*** Opening of THE DATA ***

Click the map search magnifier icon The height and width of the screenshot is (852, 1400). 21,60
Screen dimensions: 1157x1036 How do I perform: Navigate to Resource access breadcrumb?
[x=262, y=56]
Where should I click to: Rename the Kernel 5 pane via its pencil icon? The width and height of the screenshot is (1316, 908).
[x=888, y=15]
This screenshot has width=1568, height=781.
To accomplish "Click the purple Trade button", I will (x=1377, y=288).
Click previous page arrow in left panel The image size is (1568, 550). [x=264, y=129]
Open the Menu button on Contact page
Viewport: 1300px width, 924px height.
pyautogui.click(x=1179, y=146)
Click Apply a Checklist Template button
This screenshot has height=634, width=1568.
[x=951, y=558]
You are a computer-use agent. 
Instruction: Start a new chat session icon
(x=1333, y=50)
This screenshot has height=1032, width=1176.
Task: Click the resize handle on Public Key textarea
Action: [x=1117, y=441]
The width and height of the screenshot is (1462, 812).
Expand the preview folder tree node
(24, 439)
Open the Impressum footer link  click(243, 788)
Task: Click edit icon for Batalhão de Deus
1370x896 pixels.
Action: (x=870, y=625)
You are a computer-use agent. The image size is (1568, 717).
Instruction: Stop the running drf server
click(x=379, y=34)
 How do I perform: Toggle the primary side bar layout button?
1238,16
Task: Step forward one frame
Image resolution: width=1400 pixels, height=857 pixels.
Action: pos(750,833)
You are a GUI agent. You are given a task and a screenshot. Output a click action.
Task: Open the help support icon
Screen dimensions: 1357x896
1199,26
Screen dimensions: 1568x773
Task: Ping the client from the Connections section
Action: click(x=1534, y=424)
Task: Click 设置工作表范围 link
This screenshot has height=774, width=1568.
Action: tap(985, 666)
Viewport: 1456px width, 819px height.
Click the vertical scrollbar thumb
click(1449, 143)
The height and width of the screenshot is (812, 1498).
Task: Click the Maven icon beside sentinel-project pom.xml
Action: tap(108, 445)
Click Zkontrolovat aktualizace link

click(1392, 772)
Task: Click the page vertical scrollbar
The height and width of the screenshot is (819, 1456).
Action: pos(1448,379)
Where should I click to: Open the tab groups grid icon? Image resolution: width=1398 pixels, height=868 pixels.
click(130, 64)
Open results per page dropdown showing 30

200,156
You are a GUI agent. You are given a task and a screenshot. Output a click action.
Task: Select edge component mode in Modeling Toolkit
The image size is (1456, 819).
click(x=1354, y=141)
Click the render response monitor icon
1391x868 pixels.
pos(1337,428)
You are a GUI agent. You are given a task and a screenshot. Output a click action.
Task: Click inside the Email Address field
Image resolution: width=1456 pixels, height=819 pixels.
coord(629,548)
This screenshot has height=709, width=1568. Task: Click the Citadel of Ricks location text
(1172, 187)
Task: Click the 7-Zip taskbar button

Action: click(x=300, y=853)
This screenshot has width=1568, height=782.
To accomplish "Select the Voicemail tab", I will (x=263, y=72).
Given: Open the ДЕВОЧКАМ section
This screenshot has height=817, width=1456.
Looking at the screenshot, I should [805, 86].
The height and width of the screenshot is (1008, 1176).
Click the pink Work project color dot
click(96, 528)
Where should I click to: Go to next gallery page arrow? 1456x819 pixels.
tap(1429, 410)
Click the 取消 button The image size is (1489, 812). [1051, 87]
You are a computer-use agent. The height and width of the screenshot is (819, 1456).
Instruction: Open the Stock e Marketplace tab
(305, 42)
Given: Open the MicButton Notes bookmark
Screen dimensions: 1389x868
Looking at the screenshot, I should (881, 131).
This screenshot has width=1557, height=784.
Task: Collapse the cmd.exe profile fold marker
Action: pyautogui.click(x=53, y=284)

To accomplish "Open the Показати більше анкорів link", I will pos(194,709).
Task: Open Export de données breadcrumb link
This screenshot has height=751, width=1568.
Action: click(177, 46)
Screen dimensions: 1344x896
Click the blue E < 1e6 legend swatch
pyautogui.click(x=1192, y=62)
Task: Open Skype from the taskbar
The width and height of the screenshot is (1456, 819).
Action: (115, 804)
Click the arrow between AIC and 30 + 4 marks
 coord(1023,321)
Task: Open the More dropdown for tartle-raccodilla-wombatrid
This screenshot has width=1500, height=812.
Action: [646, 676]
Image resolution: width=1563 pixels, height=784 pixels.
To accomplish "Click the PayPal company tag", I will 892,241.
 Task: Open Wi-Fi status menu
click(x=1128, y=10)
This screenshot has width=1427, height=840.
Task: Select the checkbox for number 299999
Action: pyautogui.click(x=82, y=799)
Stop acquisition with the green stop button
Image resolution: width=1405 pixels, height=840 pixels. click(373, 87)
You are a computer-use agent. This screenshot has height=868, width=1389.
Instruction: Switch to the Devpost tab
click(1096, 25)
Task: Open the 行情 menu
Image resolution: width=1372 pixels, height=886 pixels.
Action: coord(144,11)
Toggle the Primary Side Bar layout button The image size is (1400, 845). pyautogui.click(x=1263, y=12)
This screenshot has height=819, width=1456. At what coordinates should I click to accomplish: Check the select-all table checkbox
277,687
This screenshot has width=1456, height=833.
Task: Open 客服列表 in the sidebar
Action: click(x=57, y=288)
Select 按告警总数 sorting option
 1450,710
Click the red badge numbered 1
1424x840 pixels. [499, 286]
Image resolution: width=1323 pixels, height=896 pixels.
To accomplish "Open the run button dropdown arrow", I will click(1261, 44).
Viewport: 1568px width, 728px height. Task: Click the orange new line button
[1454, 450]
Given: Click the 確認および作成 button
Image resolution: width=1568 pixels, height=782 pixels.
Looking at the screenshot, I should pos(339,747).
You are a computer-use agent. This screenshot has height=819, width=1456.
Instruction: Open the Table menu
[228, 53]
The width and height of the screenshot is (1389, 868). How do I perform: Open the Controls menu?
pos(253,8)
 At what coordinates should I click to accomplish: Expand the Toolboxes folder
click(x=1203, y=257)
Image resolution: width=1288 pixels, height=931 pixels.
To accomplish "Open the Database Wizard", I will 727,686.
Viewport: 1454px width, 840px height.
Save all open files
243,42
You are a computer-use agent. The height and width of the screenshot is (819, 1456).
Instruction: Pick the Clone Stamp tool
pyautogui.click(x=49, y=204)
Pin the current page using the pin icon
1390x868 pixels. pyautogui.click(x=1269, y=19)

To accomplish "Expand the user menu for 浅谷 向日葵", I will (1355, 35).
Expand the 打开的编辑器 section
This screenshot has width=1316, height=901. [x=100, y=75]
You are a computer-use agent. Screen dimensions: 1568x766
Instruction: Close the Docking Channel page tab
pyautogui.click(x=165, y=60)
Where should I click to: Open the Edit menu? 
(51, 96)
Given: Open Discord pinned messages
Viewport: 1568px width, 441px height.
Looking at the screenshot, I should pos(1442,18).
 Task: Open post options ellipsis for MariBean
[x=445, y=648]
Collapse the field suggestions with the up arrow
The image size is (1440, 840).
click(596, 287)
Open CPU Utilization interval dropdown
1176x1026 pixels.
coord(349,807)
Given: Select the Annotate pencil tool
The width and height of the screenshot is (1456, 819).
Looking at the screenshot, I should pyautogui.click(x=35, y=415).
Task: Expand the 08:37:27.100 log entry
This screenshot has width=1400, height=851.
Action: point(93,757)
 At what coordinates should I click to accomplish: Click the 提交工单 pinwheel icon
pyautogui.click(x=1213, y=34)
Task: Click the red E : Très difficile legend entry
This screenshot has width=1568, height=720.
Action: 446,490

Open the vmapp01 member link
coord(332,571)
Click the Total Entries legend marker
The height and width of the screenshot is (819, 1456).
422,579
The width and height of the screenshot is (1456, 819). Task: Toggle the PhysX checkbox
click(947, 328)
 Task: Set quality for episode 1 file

*** Close of THE DATA ***

WHAT YOU SHOULD DO → Output all of the entries without altering a single word.

SOLUTION TO THIS PROBLEM →
Click the map search magnifier icon The height and width of the screenshot is (852, 1400). 21,60
Screen dimensions: 1157x1036 How do I perform: Navigate to Resource access breadcrumb?
[x=262, y=56]
Where should I click to: Rename the Kernel 5 pane via its pencil icon? The width and height of the screenshot is (1316, 908).
[x=888, y=15]
This screenshot has width=1568, height=781.
To accomplish "Click the purple Trade button", I will (x=1377, y=288).
Click previous page arrow in left panel The image size is (1568, 550). [x=264, y=129]
Open the Menu button on Contact page
Viewport: 1300px width, 924px height.
pyautogui.click(x=1179, y=146)
Click Apply a Checklist Template button
This screenshot has height=634, width=1568.
[x=951, y=558]
You are a computer-use agent. 
Instruction: Start a new chat session icon
(x=1333, y=50)
This screenshot has height=1032, width=1176.
Task: Click the resize handle on Public Key textarea
Action: [x=1117, y=441]
The width and height of the screenshot is (1462, 812).
Expand the preview folder tree node
(24, 439)
Open the Impressum footer link  click(243, 788)
Task: Click edit icon for Batalhão de Deus
1370x896 pixels.
Action: (x=870, y=625)
You are a computer-use agent. The image size is (1568, 717).
Instruction: Stop the running drf server
click(x=379, y=34)
 How do I perform: Toggle the primary side bar layout button?
1238,16
Task: Step forward one frame
Image resolution: width=1400 pixels, height=857 pixels.
Action: pos(750,833)
You are a GUI agent. You are given a task and a screenshot. Output a click action.
Task: Open the help support icon
Screen dimensions: 1357x896
1199,26
Screen dimensions: 1568x773
Task: Ping the client from the Connections section
Action: click(x=1534, y=424)
Task: Click 设置工作表范围 link
This screenshot has height=774, width=1568.
Action: tap(985, 666)
Viewport: 1456px width, 819px height.
Click the vertical scrollbar thumb
click(1449, 143)
The height and width of the screenshot is (812, 1498).
Task: Click the Maven icon beside sentinel-project pom.xml
Action: tap(108, 445)
Click Zkontrolovat aktualizace link

click(1392, 772)
Task: Click the page vertical scrollbar
The height and width of the screenshot is (819, 1456).
Action: pos(1448,379)
Where should I click to: Open the tab groups grid icon? Image resolution: width=1398 pixels, height=868 pixels.
click(130, 64)
Open results per page dropdown showing 30

200,156
You are a GUI agent. You are given a task and a screenshot. Output a click action.
Task: Select edge component mode in Modeling Toolkit
The image size is (1456, 819).
click(x=1354, y=141)
Click the render response monitor icon
1391x868 pixels.
pos(1337,428)
You are a GUI agent. You are given a task and a screenshot. Output a click action.
Task: Click inside the Email Address field
Image resolution: width=1456 pixels, height=819 pixels.
coord(629,548)
This screenshot has height=709, width=1568. Task: Click the Citadel of Ricks location text
(1172, 187)
Task: Click the 7-Zip taskbar button

Action: click(x=300, y=853)
This screenshot has width=1568, height=782.
To accomplish "Select the Voicemail tab", I will (x=263, y=72).
Given: Open the ДЕВОЧКАМ section
This screenshot has height=817, width=1456.
Looking at the screenshot, I should [805, 86].
The height and width of the screenshot is (1008, 1176).
Click the pink Work project color dot
click(96, 528)
Where should I click to: Go to next gallery page arrow? 1456x819 pixels.
tap(1429, 410)
Click the 取消 button The image size is (1489, 812). [1051, 87]
You are a computer-use agent. The height and width of the screenshot is (819, 1456).
Instruction: Open the Stock e Marketplace tab
(305, 42)
Given: Open the MicButton Notes bookmark
Screen dimensions: 1389x868
Looking at the screenshot, I should (881, 131).
This screenshot has width=1557, height=784.
Task: Collapse the cmd.exe profile fold marker
Action: pyautogui.click(x=53, y=284)

To accomplish "Open the Показати більше анкорів link", I will pos(194,709).
Task: Open Export de données breadcrumb link
This screenshot has height=751, width=1568.
Action: click(177, 46)
Screen dimensions: 1344x896
Click the blue E < 1e6 legend swatch
pyautogui.click(x=1192, y=62)
Task: Open Skype from the taskbar
The width and height of the screenshot is (1456, 819).
Action: (115, 804)
Click the arrow between AIC and 30 + 4 marks
 coord(1023,321)
Task: Open the More dropdown for tartle-raccodilla-wombatrid
This screenshot has width=1500, height=812.
Action: [646, 676]
Image resolution: width=1563 pixels, height=784 pixels.
To accomplish "Click the PayPal company tag", I will 892,241.
 Task: Open Wi-Fi status menu
click(x=1128, y=10)
This screenshot has width=1427, height=840.
Task: Select the checkbox for number 299999
Action: pyautogui.click(x=82, y=799)
Stop acquisition with the green stop button
Image resolution: width=1405 pixels, height=840 pixels. click(373, 87)
You are a computer-use agent. This screenshot has height=868, width=1389.
Instruction: Switch to the Devpost tab
click(1096, 25)
Task: Open the 行情 menu
Image resolution: width=1372 pixels, height=886 pixels.
Action: coord(144,11)
Toggle the Primary Side Bar layout button The image size is (1400, 845). pyautogui.click(x=1263, y=12)
This screenshot has height=819, width=1456. At what coordinates should I click to accomplish: Check the select-all table checkbox
277,687
This screenshot has width=1456, height=833.
Task: Open 客服列表 in the sidebar
Action: click(x=57, y=288)
Select 按告警总数 sorting option
 1450,710
Click the red badge numbered 1
1424x840 pixels. [499, 286]
Image resolution: width=1323 pixels, height=896 pixels.
To accomplish "Open the run button dropdown arrow", I will click(1261, 44).
Viewport: 1568px width, 728px height. Task: Click the orange new line button
[1454, 450]
Given: Click the 確認および作成 button
Image resolution: width=1568 pixels, height=782 pixels.
Looking at the screenshot, I should pos(339,747).
You are a computer-use agent. This screenshot has height=819, width=1456.
Instruction: Open the Table menu
[228, 53]
The width and height of the screenshot is (1389, 868). How do I perform: Open the Controls menu?
pos(253,8)
 At what coordinates should I click to accomplish: Expand the Toolboxes folder
click(x=1203, y=257)
Image resolution: width=1288 pixels, height=931 pixels.
To accomplish "Open the Database Wizard", I will 727,686.
Viewport: 1454px width, 840px height.
Save all open files
243,42
You are a computer-use agent. The height and width of the screenshot is (819, 1456).
Instruction: Pick the Clone Stamp tool
pyautogui.click(x=49, y=204)
Pin the current page using the pin icon
1390x868 pixels. pyautogui.click(x=1269, y=19)

To accomplish "Expand the user menu for 浅谷 向日葵", I will (1355, 35).
Expand the 打开的编辑器 section
This screenshot has width=1316, height=901. [x=100, y=75]
You are a computer-use agent. Screen dimensions: 1568x766
Instruction: Close the Docking Channel page tab
pyautogui.click(x=165, y=60)
Where should I click to: Open the Edit menu? 
(51, 96)
Given: Open Discord pinned messages
Viewport: 1568px width, 441px height.
Looking at the screenshot, I should pos(1442,18).
 Task: Open post options ellipsis for MariBean
[x=445, y=648]
Collapse the field suggestions with the up arrow
The image size is (1440, 840).
click(596, 287)
Open CPU Utilization interval dropdown
1176x1026 pixels.
coord(349,807)
Given: Select the Annotate pencil tool
The width and height of the screenshot is (1456, 819).
Looking at the screenshot, I should pyautogui.click(x=35, y=415).
Task: Expand the 08:37:27.100 log entry
This screenshot has width=1400, height=851.
Action: point(93,757)
 At what coordinates should I click to accomplish: Click the 提交工单 pinwheel icon
pyautogui.click(x=1213, y=34)
Task: Click the red E : Très difficile legend entry
This screenshot has width=1568, height=720.
Action: 446,490

Open the vmapp01 member link
coord(332,571)
Click the Total Entries legend marker
The height and width of the screenshot is (819, 1456).
422,579
The width and height of the screenshot is (1456, 819). Task: Toggle the PhysX checkbox
click(947, 328)
 Task: Set quality for episode 1 file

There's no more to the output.